## [PROBLEM TO WORK ON]
Reproduce, word for word, everything in the items below from the line containing "This screenshot has height=827, width=1000." down to the line containing "pyautogui.click(x=242, y=427)". Include both of those lines.
Start of RECORDS SUPPLIED
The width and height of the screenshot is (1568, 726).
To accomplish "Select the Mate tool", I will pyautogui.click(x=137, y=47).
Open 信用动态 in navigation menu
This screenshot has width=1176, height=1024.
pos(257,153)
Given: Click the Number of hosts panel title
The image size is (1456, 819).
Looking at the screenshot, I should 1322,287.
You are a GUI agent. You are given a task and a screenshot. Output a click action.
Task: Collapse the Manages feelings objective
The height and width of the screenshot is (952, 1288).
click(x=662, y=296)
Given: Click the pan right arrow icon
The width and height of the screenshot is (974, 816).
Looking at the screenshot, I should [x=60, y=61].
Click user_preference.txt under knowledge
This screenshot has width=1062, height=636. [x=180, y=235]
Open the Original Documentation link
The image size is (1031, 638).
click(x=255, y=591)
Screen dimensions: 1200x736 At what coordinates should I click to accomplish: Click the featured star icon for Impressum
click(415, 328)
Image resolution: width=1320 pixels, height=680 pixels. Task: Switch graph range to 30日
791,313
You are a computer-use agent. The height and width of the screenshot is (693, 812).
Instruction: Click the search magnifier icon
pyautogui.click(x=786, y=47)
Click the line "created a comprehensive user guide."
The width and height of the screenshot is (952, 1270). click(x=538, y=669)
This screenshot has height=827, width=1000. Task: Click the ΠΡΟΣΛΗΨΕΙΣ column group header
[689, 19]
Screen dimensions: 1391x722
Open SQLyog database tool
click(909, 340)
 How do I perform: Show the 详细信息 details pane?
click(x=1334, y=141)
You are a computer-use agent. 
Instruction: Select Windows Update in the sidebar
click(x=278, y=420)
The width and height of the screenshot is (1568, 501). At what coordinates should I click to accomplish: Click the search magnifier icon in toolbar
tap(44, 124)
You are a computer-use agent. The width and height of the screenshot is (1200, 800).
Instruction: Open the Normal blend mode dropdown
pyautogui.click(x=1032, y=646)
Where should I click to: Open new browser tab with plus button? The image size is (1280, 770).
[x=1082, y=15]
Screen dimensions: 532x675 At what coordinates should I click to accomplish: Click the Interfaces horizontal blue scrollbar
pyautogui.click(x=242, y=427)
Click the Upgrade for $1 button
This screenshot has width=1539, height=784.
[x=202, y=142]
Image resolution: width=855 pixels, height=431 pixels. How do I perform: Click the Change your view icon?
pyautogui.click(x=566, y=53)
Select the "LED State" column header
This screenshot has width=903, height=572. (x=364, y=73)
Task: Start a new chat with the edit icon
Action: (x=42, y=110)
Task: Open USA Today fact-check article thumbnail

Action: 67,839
End of RECORDS SUPPLIED
## [TASK SOLUTION]
This screenshot has height=827, width=1000. Task: Click the ΠΡΟΣΛΗΨΕΙΣ column group header
[689, 19]
Screen dimensions: 1391x722
Open SQLyog database tool
click(909, 340)
 How do I perform: Show the 详细信息 details pane?
click(x=1334, y=141)
You are a computer-use agent. 
Instruction: Select Windows Update in the sidebar
click(x=278, y=420)
The width and height of the screenshot is (1568, 501). At what coordinates should I click to accomplish: Click the search magnifier icon in toolbar
tap(44, 124)
You are a computer-use agent. The width and height of the screenshot is (1200, 800).
Instruction: Open the Normal blend mode dropdown
pyautogui.click(x=1032, y=646)
Where should I click to: Open new browser tab with plus button? The image size is (1280, 770).
[x=1082, y=15]
Screen dimensions: 532x675 At what coordinates should I click to accomplish: Click the Interfaces horizontal blue scrollbar
pyautogui.click(x=242, y=427)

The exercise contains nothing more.